Particle Image Velocimetry (PIV) is a non-intrusive, two-dimensional, instantaneous velocity measurement technique. The measurements are performed by seeding the flow of a fluid with small particles and illuminating a region of interest with a thin sheet of powerful laser light. Then, sequential images of illuminated particles are captured either in pairs or in a double-exposed form by a CCD camera, depending on the method that the images are interrogated. In the case where the images are captured in pairs one obtains the velocity field via cross-correlation, whereas in the other case via auto-correlation. Below, the cross-correlation operation is described briefly by using numerically simulated PIV images that were created with Matlab. Image 1 and Image 2 show the simulated particle images at time instants t = t_1 and t = t_2, respectively. Particles are shifted by 4 pixels in positive x and y directions as they move from Image 1 to Image 2.
 

The average displacement, and consequently the average velocity, of the particles in the images are obtained by performing cross-correlation, which is a statistical method to determine the relation between the data contained in the images. As mentioned above, the prescribed relation between data contained in Image 1 and Image 2 is that particles move 4 pixels in positive x and y directions, so the resulting correlation function has a maximum value at this particular location.

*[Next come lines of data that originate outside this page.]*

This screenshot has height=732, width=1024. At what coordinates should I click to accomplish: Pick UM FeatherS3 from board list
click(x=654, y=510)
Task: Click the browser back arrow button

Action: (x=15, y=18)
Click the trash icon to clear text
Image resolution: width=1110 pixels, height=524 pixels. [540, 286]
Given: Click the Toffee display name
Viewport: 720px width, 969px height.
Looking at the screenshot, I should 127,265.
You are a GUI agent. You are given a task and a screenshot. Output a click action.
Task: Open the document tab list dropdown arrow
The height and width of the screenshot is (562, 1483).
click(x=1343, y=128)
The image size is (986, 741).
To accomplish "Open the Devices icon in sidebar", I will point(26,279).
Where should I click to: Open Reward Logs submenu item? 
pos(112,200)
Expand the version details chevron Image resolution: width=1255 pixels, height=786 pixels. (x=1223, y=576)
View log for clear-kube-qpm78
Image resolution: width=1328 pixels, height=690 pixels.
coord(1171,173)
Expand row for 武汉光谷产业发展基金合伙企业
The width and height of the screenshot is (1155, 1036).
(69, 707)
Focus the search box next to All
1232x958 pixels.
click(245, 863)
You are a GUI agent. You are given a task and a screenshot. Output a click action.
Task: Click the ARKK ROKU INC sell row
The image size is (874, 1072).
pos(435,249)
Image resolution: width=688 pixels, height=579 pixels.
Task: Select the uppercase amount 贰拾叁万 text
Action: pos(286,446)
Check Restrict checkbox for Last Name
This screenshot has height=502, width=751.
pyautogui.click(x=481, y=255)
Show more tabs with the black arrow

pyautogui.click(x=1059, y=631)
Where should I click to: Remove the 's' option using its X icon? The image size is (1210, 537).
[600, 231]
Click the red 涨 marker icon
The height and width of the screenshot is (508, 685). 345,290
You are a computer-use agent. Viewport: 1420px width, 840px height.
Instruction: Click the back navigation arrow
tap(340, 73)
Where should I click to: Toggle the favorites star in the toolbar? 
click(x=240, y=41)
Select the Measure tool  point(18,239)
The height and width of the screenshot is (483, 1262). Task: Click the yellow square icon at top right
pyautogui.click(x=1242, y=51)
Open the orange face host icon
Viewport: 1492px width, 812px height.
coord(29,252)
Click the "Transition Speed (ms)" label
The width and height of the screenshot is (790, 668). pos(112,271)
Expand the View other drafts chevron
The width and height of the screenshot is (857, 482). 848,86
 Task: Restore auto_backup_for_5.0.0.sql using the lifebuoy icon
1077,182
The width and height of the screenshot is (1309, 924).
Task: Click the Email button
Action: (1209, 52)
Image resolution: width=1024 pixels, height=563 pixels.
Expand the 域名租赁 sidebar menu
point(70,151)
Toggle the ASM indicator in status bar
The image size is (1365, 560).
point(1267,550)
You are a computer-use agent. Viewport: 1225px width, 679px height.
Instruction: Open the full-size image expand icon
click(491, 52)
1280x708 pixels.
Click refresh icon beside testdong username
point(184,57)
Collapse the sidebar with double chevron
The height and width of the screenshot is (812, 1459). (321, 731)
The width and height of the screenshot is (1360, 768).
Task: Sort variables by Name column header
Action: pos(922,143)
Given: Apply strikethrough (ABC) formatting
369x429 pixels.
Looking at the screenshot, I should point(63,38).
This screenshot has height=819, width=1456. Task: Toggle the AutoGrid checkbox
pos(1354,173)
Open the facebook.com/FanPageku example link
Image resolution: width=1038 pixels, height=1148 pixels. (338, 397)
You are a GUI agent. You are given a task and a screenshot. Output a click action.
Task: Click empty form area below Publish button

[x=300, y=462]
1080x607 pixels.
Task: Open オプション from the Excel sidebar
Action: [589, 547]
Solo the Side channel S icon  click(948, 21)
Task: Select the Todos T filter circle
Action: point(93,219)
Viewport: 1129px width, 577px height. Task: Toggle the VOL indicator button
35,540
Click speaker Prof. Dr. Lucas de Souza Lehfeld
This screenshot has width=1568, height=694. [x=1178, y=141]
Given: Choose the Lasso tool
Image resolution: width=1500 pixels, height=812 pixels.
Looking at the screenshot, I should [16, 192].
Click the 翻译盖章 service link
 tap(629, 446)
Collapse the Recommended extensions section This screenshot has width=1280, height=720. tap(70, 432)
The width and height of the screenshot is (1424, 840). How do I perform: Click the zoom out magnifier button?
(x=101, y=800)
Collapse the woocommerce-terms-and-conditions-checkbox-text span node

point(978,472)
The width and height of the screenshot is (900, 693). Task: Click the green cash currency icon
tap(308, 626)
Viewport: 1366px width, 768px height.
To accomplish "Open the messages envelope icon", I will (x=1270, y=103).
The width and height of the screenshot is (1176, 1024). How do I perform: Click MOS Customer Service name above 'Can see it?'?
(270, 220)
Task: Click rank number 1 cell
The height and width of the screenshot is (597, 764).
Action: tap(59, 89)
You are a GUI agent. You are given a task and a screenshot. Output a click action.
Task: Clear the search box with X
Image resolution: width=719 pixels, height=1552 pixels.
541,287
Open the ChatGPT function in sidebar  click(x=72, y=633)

Below, contour and three-dimensional plots of the correlation function are shown. The peak is shifted by 4 pixels in each direction with respect to the center of the plotted area.
 

In the case of an actual PIV image however, the number of particles and the size of the image are much larger than the numerically simulated images shown above. Hence the image is divided into many small regions from which one velocity vector representing the average velocity of the particles contained only in that small region is obtained. This can be best described by an actual image and measured velocity field.

The image below is a real image of wavy vortex flow in a cylindrical Couette device investigated in our laboratory. The bright arcs at the top and the bottom (the bottom one is not as visible) are the outer and inner cylinder boundaries that become visible as the laser light sheet passes through the flow region of interest. The inner cylinder rotates in the CW direction and the outer cylinder is stationary. The white spots are individual tracer particles in the flow. The size of the image is 1K x 1K pixels. The average velocity of the tracer particles in a small 64 x 128 pixel interrogation region (subset of the image) is found using the cross-correlation for this region. Repeating this process over a grid of locations in the flow field provides an array of green velocity vectors. The length of the green vectors is proportional to the magnitude of the velocity. The orientation of the green vectors shows the direction of the flow. The velocity field shown below is obtain from a single pair of images. Ensemble averaging several realizations of velocity data produces even better results.